** Source passage follows **
Former University of North Texas administrator Fred Pole was remembered by friends and family as a caring and hardworking person who served the Denton community in multiple ways.

Pole died on April 19. He was 89.

James Pole remembers his father being dedicated to his work but also recalls the times the family went on road trips.

“We would go on camping trips or any kind of outing and he definitely liked jokes, and liked to have fun and go to ballgames,” James Pole said. “We went on a few road trips; he piled all the kids back in the station wagon, and those are great memories when I was really young.”

Fred Pole was an active figure in the Denton community, having served as chair of the Denton Chamber of Commerce board, on the boards of the United Way of Denton County and Denton Community Hospital, and on the advisory board of the Denton YMCA.
** End of Source passage **
** Listed records follows **
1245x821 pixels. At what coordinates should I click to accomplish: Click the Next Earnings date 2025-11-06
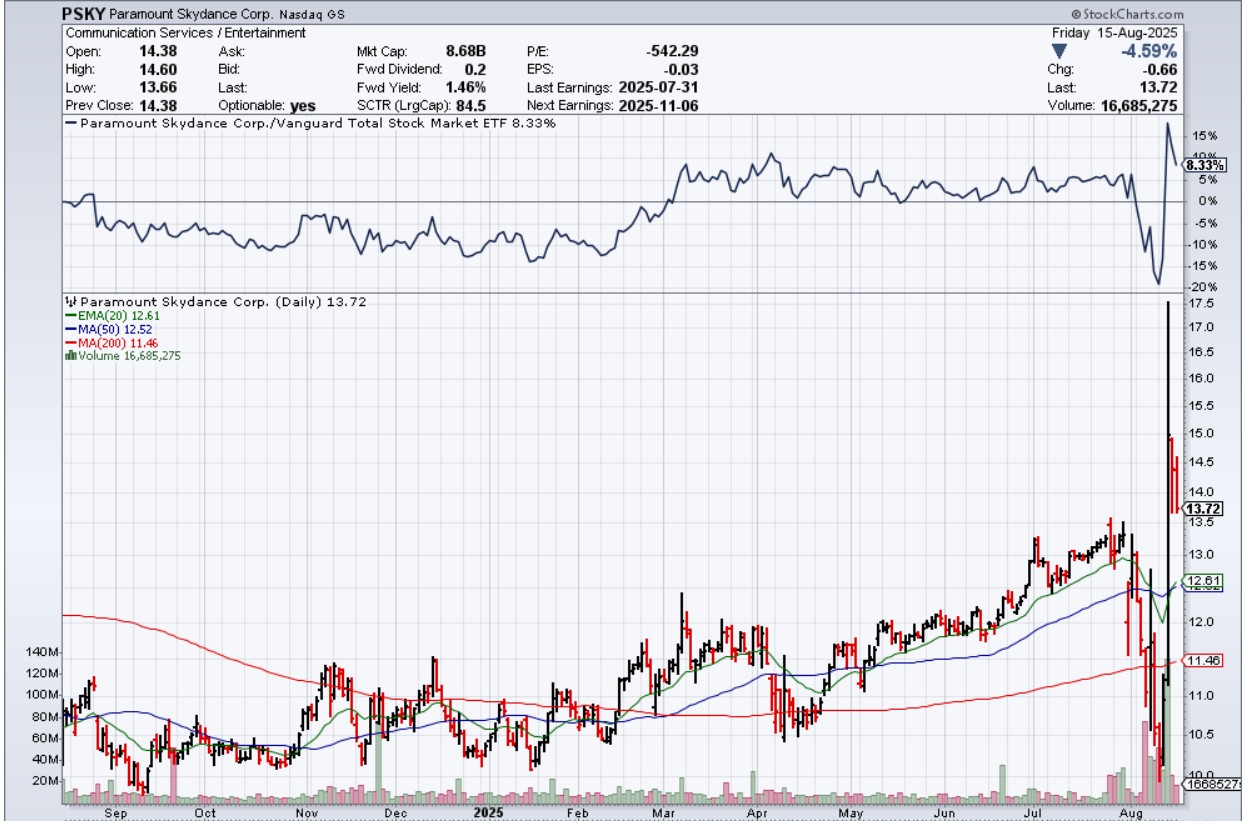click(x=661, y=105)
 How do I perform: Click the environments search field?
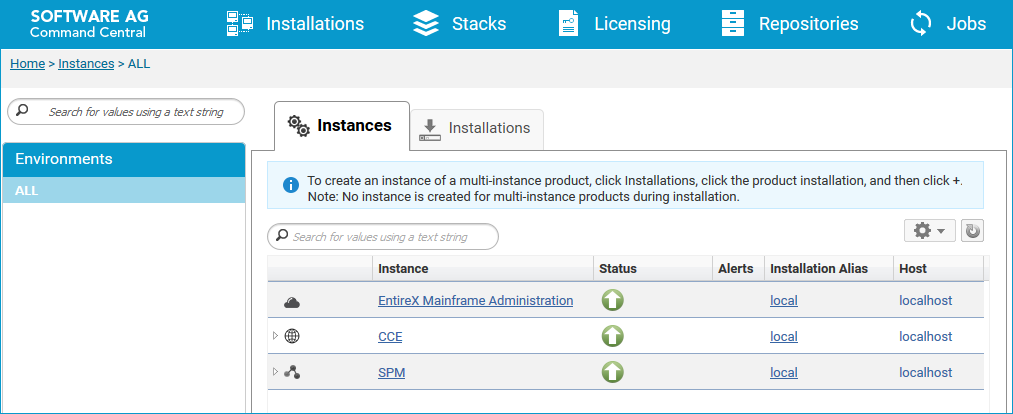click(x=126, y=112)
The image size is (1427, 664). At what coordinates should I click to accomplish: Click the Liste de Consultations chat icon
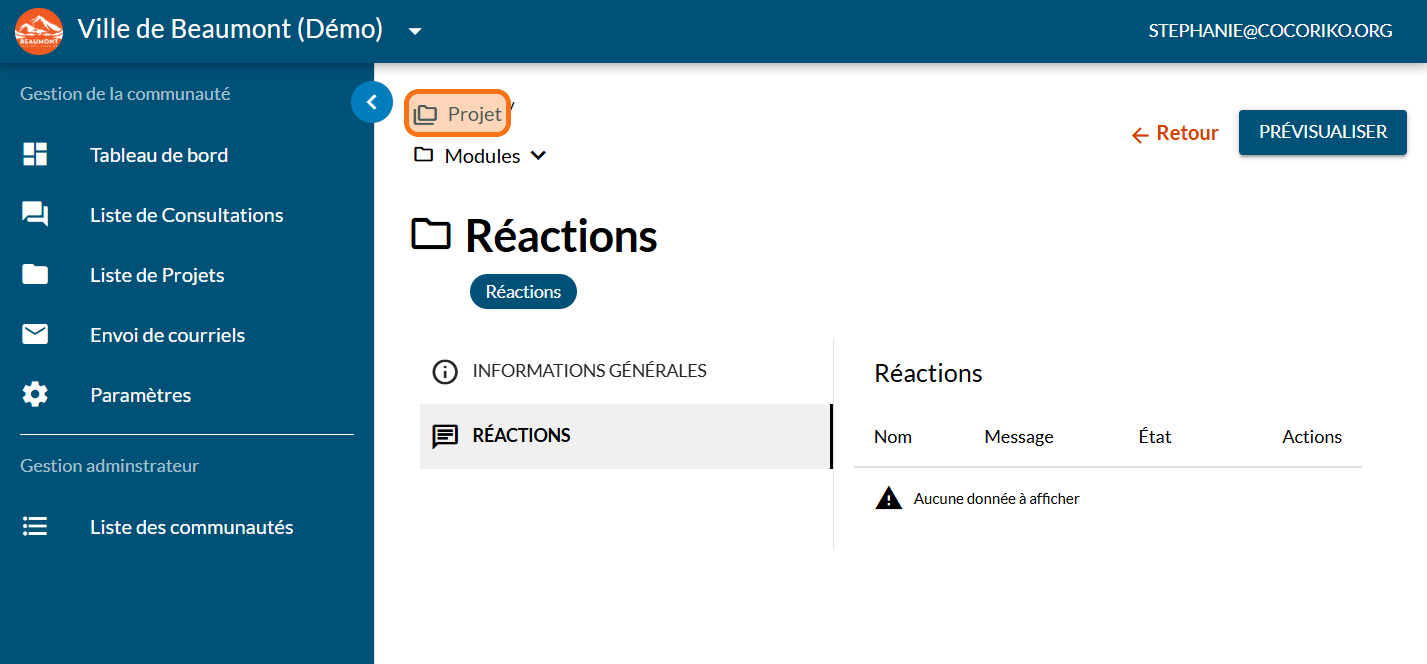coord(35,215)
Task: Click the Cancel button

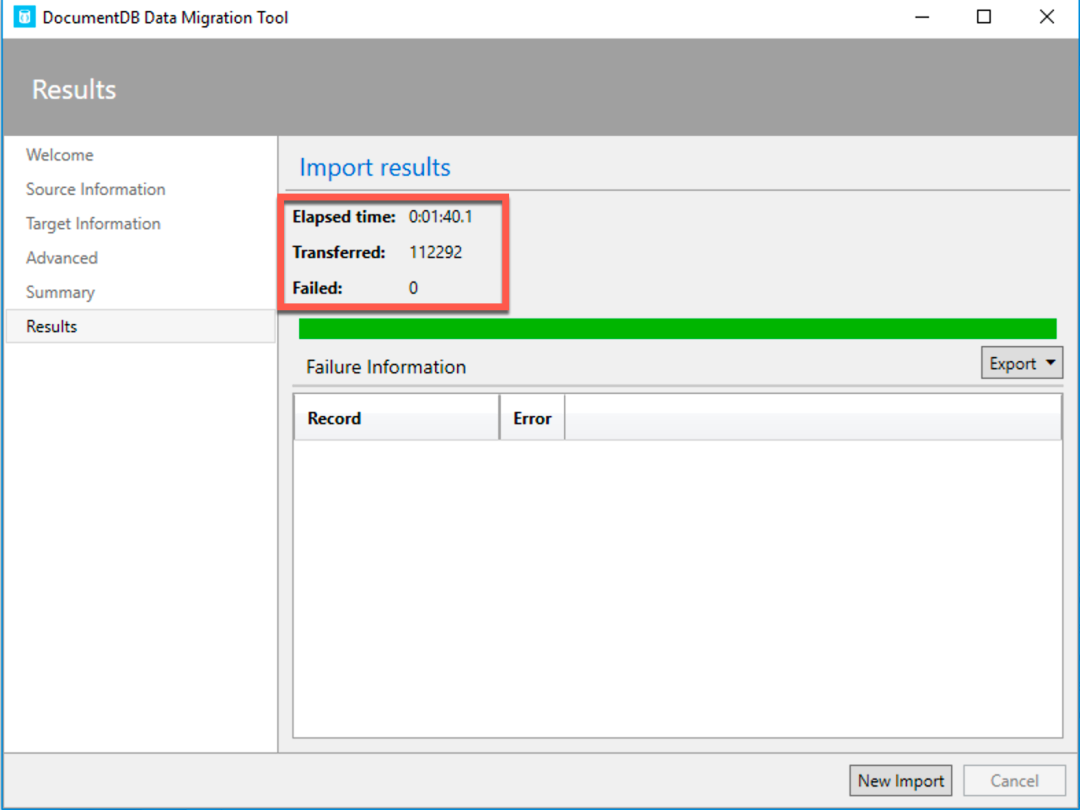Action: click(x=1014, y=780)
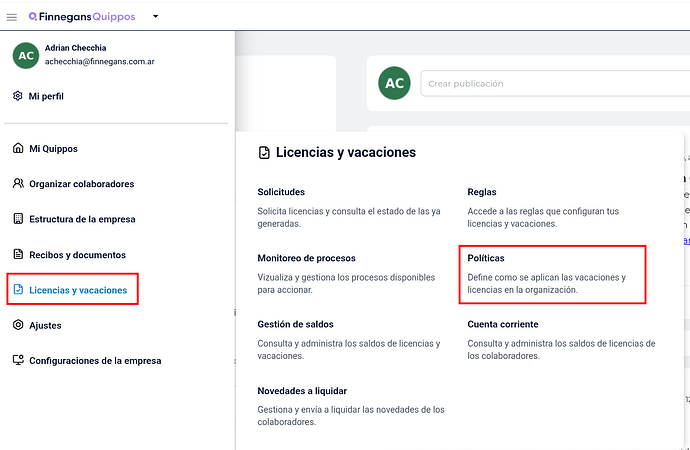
** End of Listed records **
Problem set:
(1) Answer these questions from the passage on Fred Pole.
(a) On what date did Pole die, and how old was he?
(b) In what vehicle did he pile the children for road trips?
(c) Which organization's advisory board did he serve on?
(2) From the passage on Fred Pole, reproduce word for word the stretch from "Former University of" through "in multiple ways.".

Task-by-task results:
(1)
(a) He died on April 19 at age 89.
(b) A station wagon.
(c) The Denton YMCA.

(2)
Former University of North Texas administrator Fred Pole was remembered by friends and family as a caring and hardworking person who served the Denton community in multiple ways.